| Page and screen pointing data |
__________

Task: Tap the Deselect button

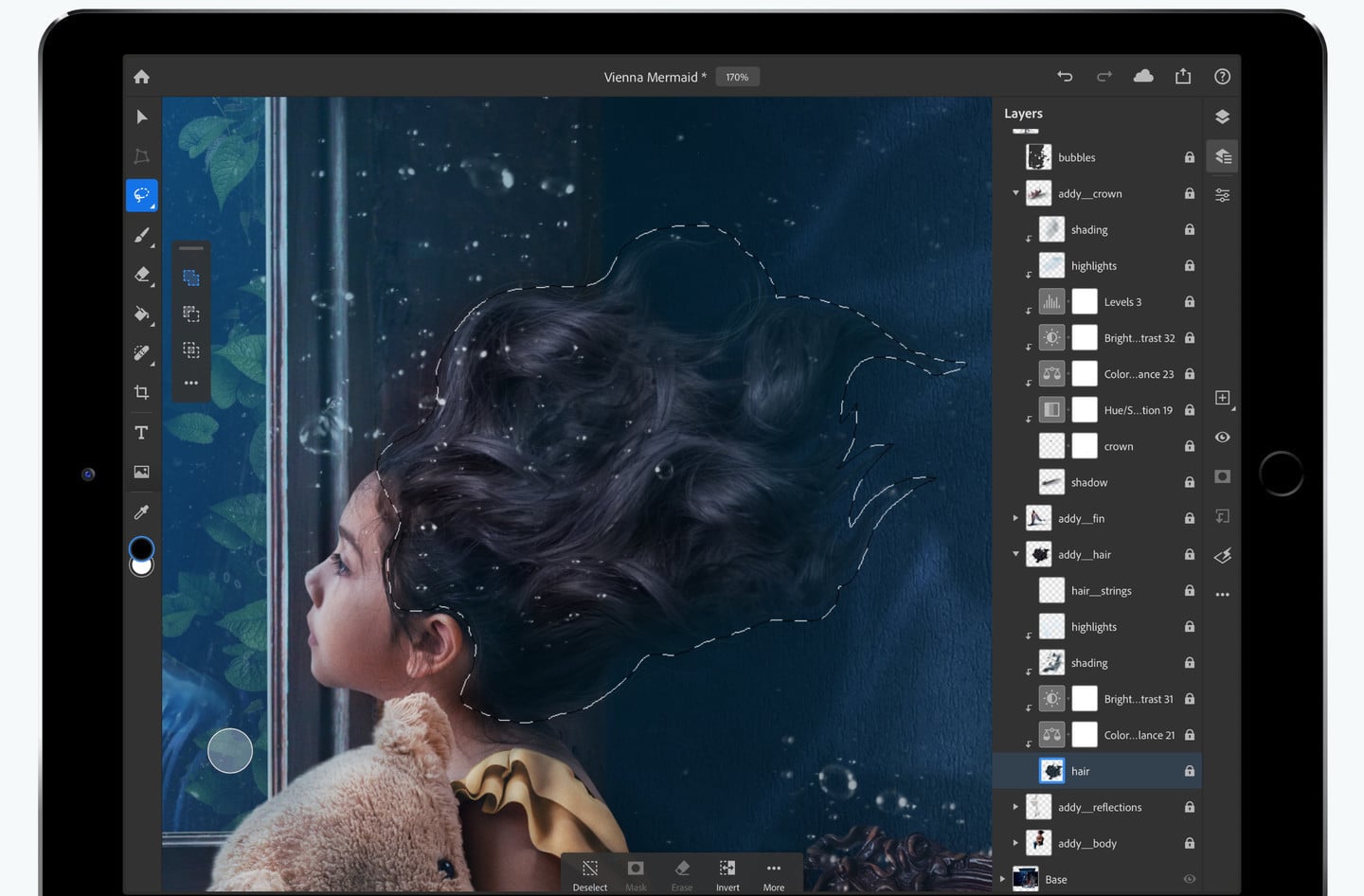Action: 589,872
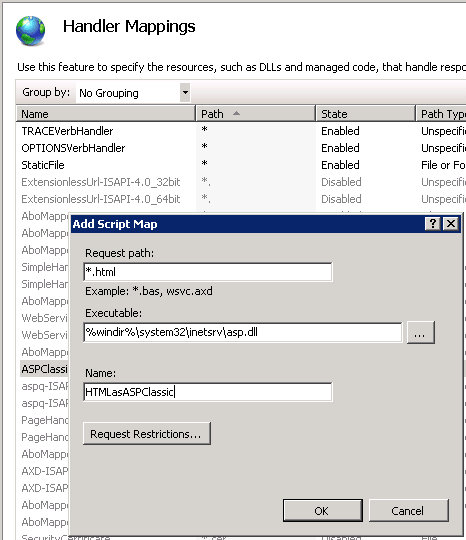Viewport: 466px width, 540px height.
Task: Open the Group by dropdown arrow
Action: (185, 92)
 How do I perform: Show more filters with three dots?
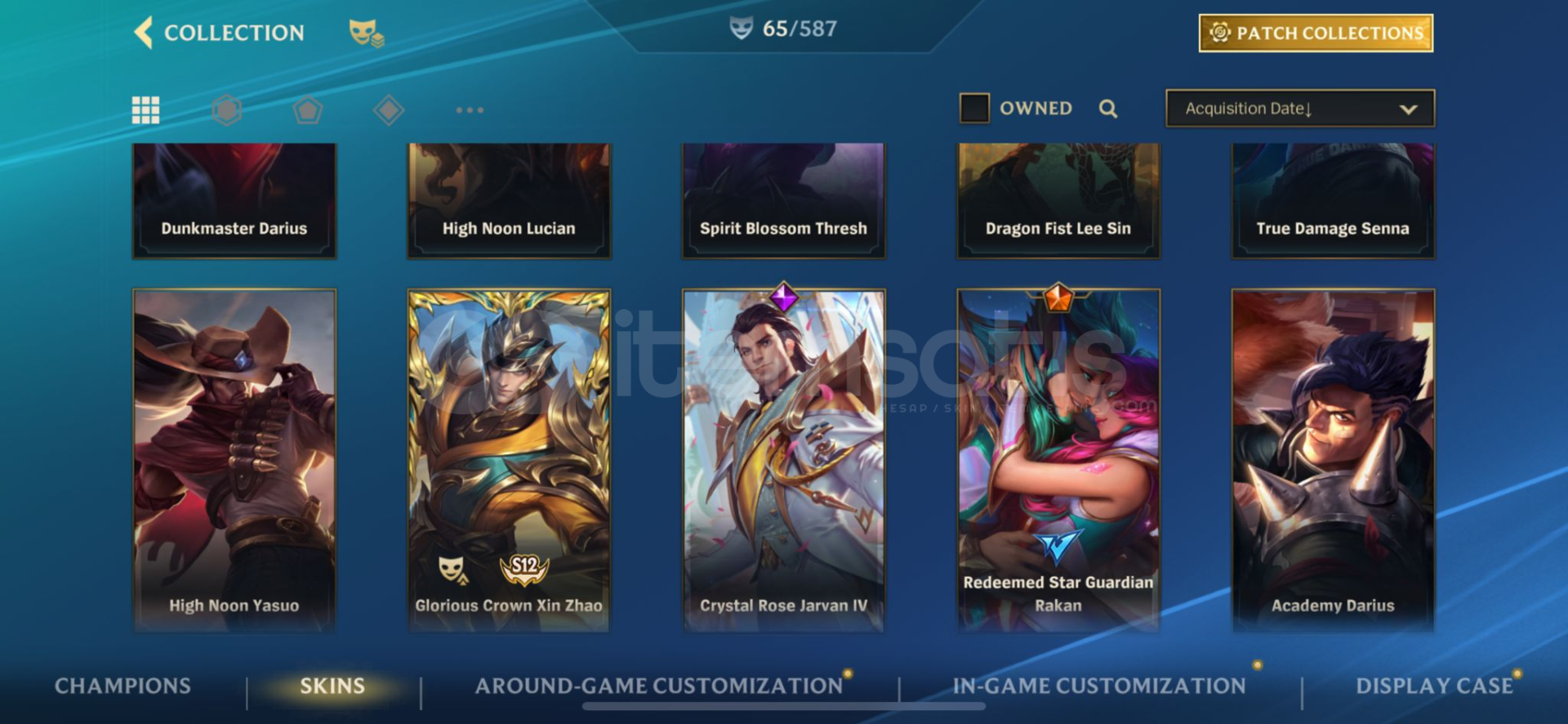pyautogui.click(x=470, y=109)
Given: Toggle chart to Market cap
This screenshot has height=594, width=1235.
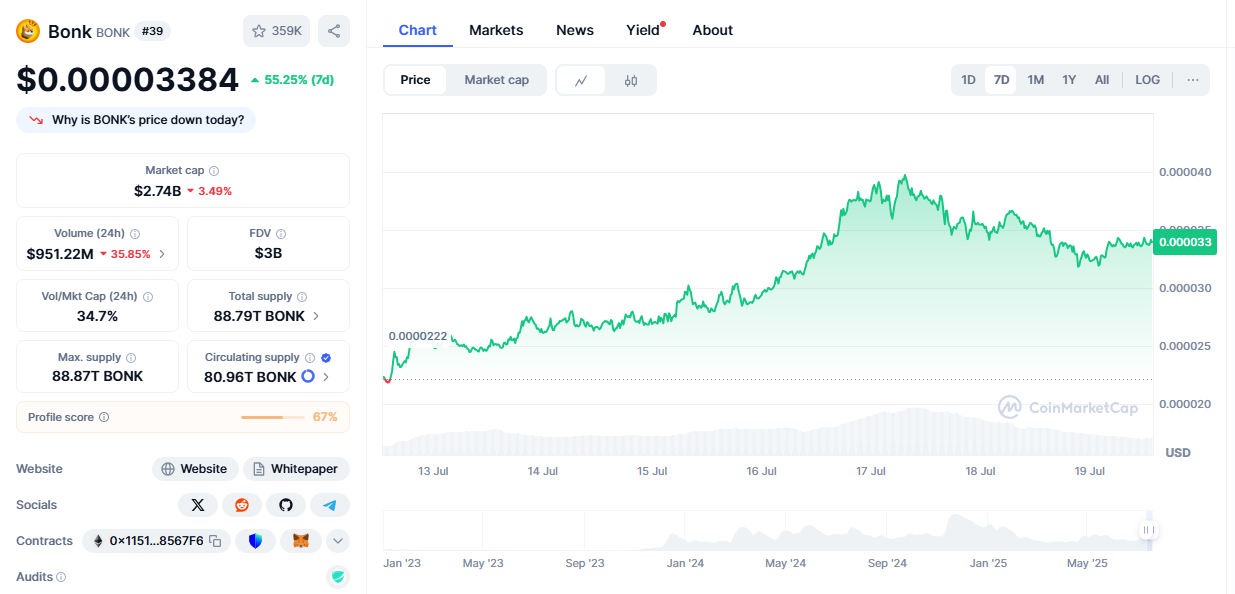Looking at the screenshot, I should click(x=496, y=80).
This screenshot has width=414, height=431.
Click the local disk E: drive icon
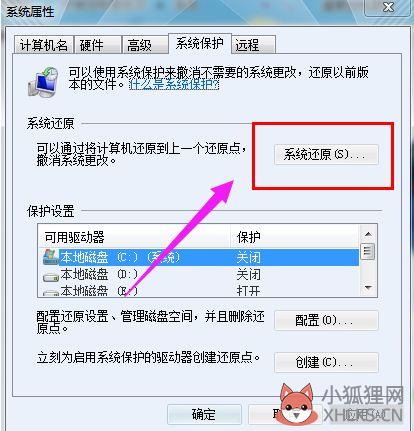(x=51, y=293)
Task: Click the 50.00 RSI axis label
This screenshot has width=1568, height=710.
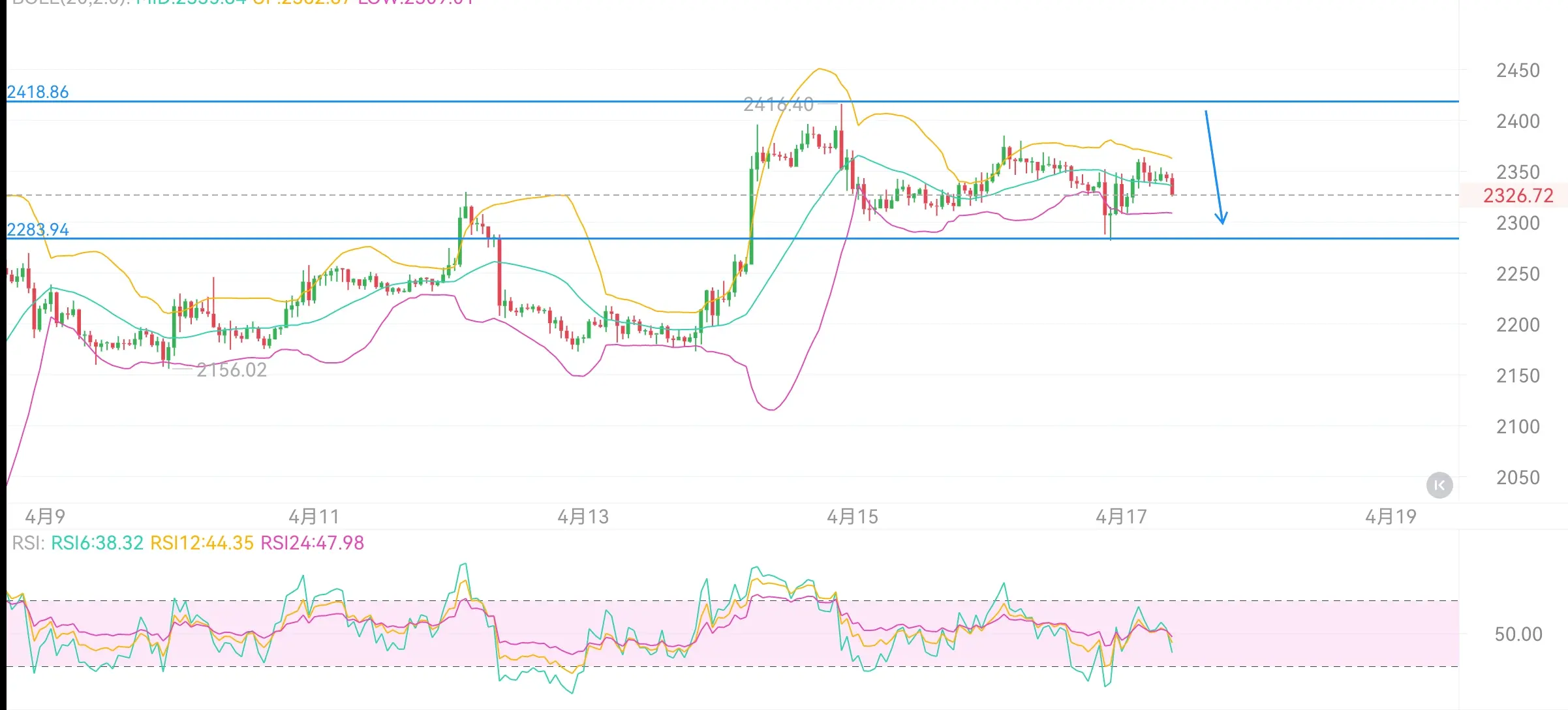Action: point(1518,634)
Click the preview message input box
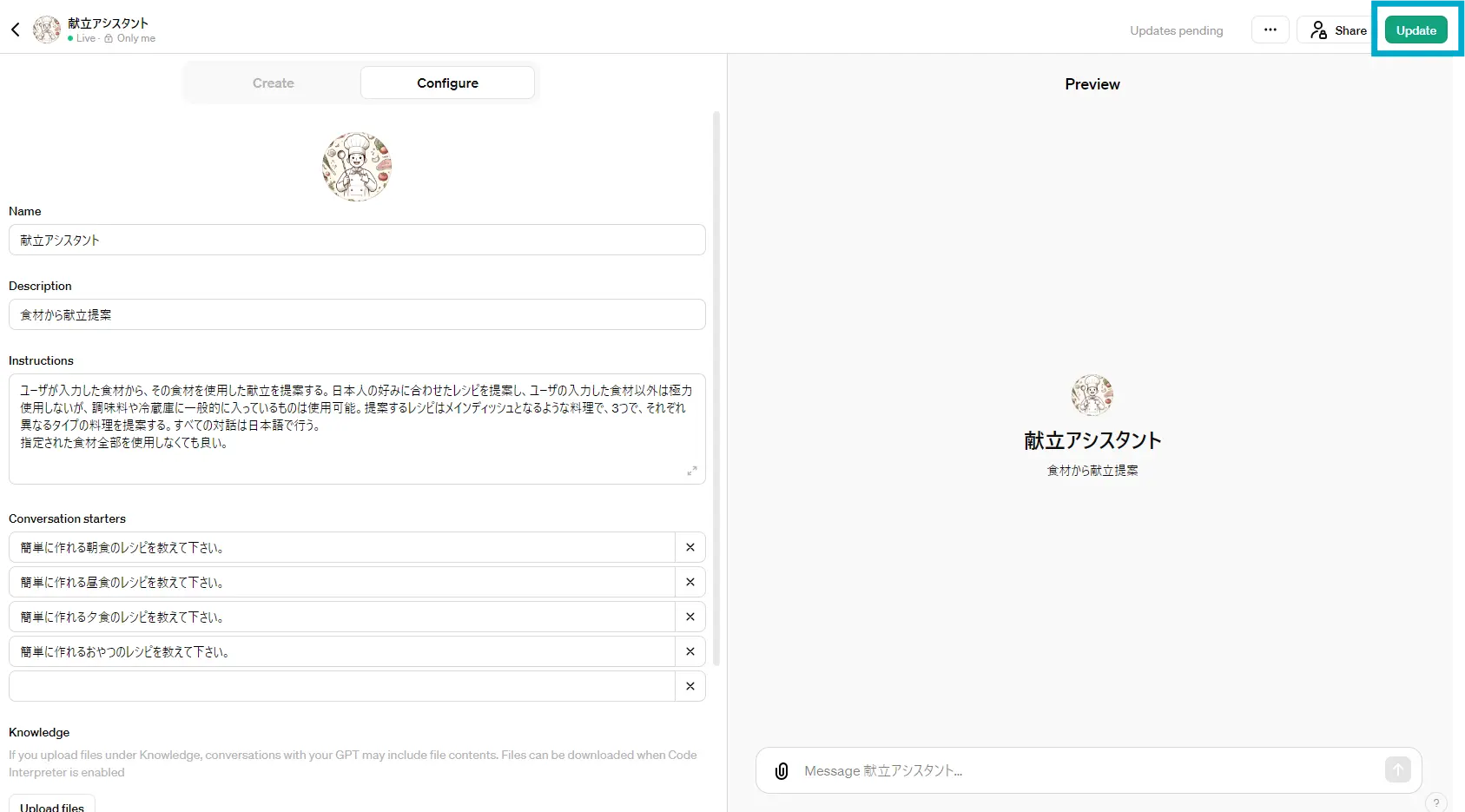The height and width of the screenshot is (812, 1465). [x=1042, y=770]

__________

| Goal |
Please pull every line of the listing above out word for word, omitting the pictures.

| Output for this task |
Task: Tap the Deselect button

Action: 589,872
Viewport: 466px width, 540px height.
Task: Open the Group by dropdown arrow
Action: (185, 92)
 How do I perform: Show more filters with three dots?
pyautogui.click(x=470, y=109)
Given: Toggle chart to Market cap
This screenshot has height=594, width=1235.
Looking at the screenshot, I should click(x=496, y=80).
This screenshot has width=414, height=431.
Click the local disk E: drive icon
(x=51, y=293)
Task: Click the 50.00 RSI axis label
This screenshot has width=1568, height=710.
Action: point(1518,634)
Click the preview message input box
The height and width of the screenshot is (812, 1465). [x=1042, y=770]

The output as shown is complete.